Or il s’en présenta une que personne n’avait prévue : les Israélites, fatigués d’attendre le retour de Moïse, s’assemblèrent autour d’Aaron et lui dirent : « Fais-nous un dieu qui marche devant nous. » Aaron leur dit : « Ôtez les pendants d’oreilles de vos femmes, de vos fils et de vos filles, et apportez-les-moi. » Exod., xxxii, 1-2. Il espérait peut-être, en leur imposant ce sacrifice, les détourner de leur projet criminel. Théodoret, Quæst. lxvi in Exod., t. lxxx, col. 292. Il se trompait. Ces bijoux lui furent apportés ; il les fondit et en forma un veau d’or, devant lequel il dressa un autel. Voir Veau d’or. Il fit ensuite publier par tout le camp que le lendemain serait un jour de fête solennelle du Seigneur. Dès le matin, en effet , on immola des holocaustes et des hosties pacifiques à l’idole.

Quelle fut la nature du péché commis en cette circonstance par les Israélites, dont Aaron fut le complice et le fauteur ? Le veau d’or était indubitablement un souvenir ou du bœuf Apis, adoré à Memphis, ou, plus probablement, de Mnévis, plus connu des enfants d’Israël parce qu’on l’adorait à On du nord ou Héliopolis, ville voisine de la terre de Gessen ; c’est un prêtre d’Héliopolis qui avait donné sa fille en mariage à Joseph.
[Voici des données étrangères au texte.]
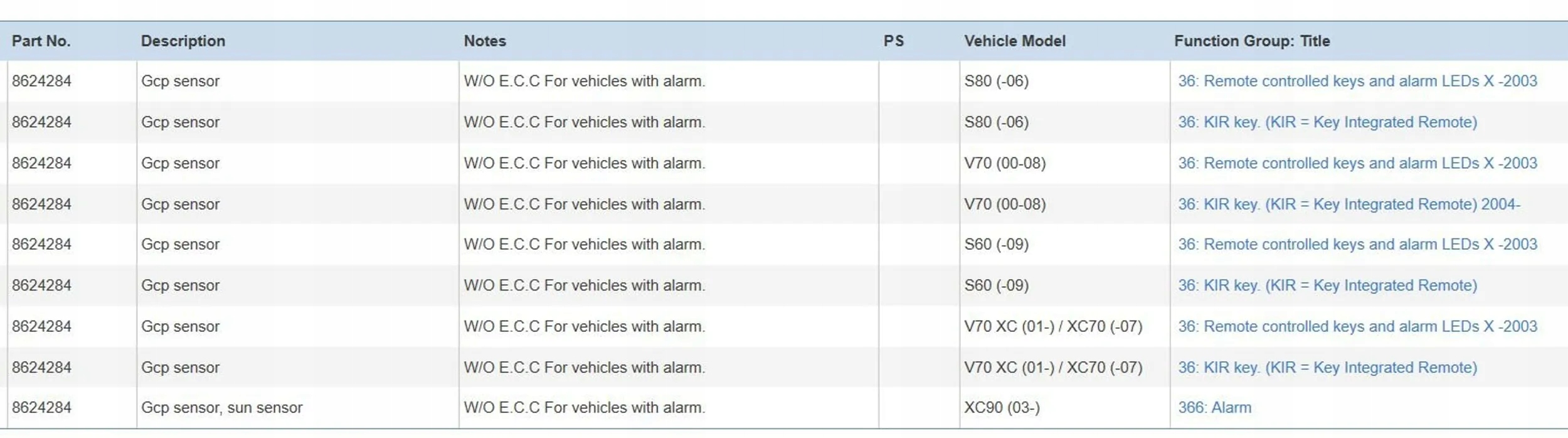Click the PS column header
The image size is (1568, 438).
point(894,41)
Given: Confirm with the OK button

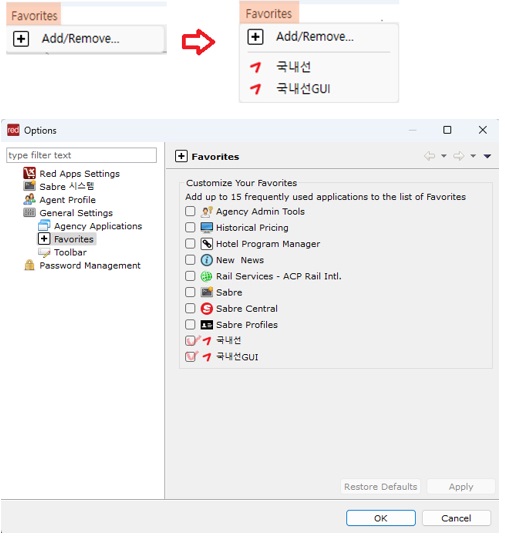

Gen., xii, 45. Mais le peuple voyait-il dans cette image une divinité autre que Jéhovah ? Quelques-uns l’ont pensé. D’autres croient avec plus de raison que la faute des Israélites consista à vouloir adorer Dieu sous cette figure d’animal, ce qui était un grand crime, quoique Aaron rapportât expressément au vrai Dieu l’adoration du veau d’or dans la fête annoncée. Exod., xxxii, 5 ; Ps. cv, 19-20.
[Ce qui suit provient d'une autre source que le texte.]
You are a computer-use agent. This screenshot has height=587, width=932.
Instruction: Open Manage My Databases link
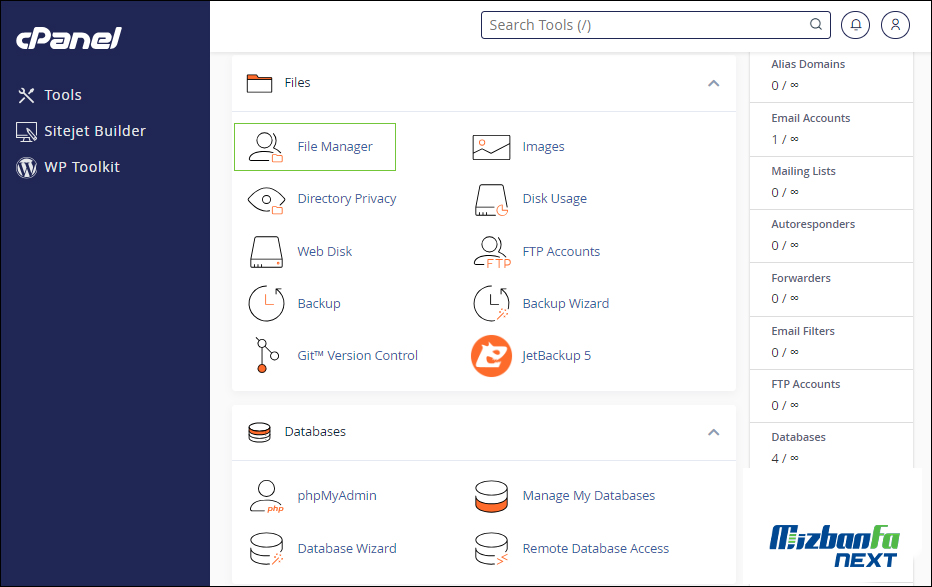tap(588, 496)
Du reste, si Aaron avait pu, dans la conjoncture difficile où il se trouvait, se faire quelque illusion sur la gravité de sa faute, cette illusion dut cesser à l’arrivée de Moïse, qui descendit de la montagne le jour même pu avait lieu cette fête sacrilège dans la plaine d’Er-Rahah. Le législateur d’Israël rapportait du Sinaï les tables de la loi. À la vue de ce peuple en délire, qui dansait en chantant et en poussant des cris de joie selon la coutume orientale , il fut transporté d’une sainte colère et brisa les tables de la loi contre le roc du Soufsaféh. S’avançant ensuite jusqu’au veau d’or, il le saisit, le mit dans le feu et le réduisit en poussière ; puis il jeta cette poussière dans l’eau, probablement dans le ruisseau qui coule encore aujourd’hui dans l’ouadi Schreich, afin que le peuple fût obligé de la boire. Il s’adressa enfin à son frère comme au véritable auteur de tout le mal : « Que vous avait fait ce peuple, lui dit-il, pour que vous l’ayez fait tomber dans un si grand péché ? » Exod., xxxii, 21. C’était le reproche le plus accablant qu’il pût adresser au futur pontife d’Israël. Aaron n’y sut faire qu’une réponse embarrassée, aussi peu capable de le justifier que de conjurer les funestes conséquences de sa faute ; car, en punition du crime que sa faiblesse avait laissé commettre, vingt-trois mille hommes (trois mille seulement selon le texte hébreu et un grand nombre de versions) périrent par le glaive des Lévites, exécuteurs des ordres de Moïse, Exod., xxxii, 28, et lui-même aurait péri comme eux, si son frère n’avait désarmé la colère de Dieu et obtenu son pardon. Deut., ix, 20.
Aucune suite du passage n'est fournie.